==== SUPPLIED MATERIAL ====

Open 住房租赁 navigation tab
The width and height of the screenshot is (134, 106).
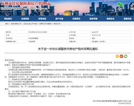point(76,19)
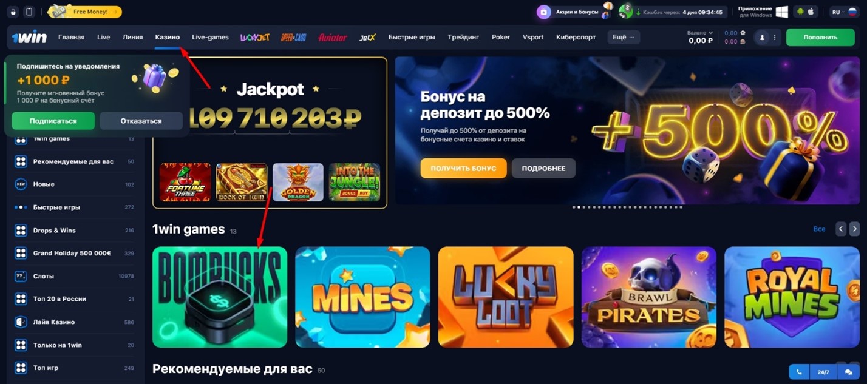The image size is (867, 384).
Task: Open the Windows app download icon
Action: pos(781,12)
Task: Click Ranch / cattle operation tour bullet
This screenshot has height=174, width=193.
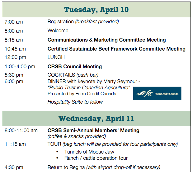Action: 96,158
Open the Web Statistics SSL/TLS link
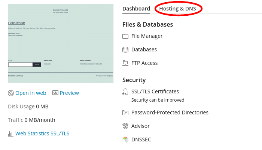 click(x=42, y=134)
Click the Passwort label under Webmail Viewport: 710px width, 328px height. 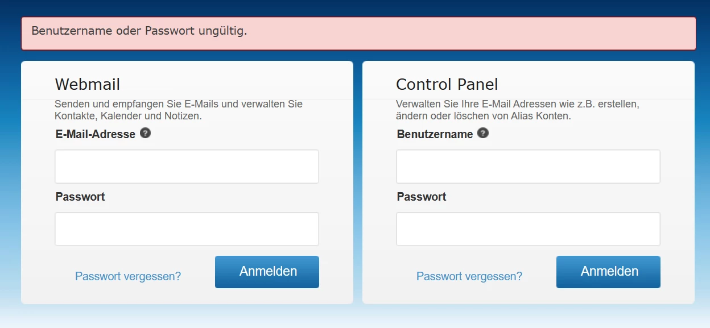click(80, 197)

====

| AIM OF THE EXERCISE |
Count the lines in the data above that contain the string "Task", and reply with that number alone.

| CORRECT ANSWER |
2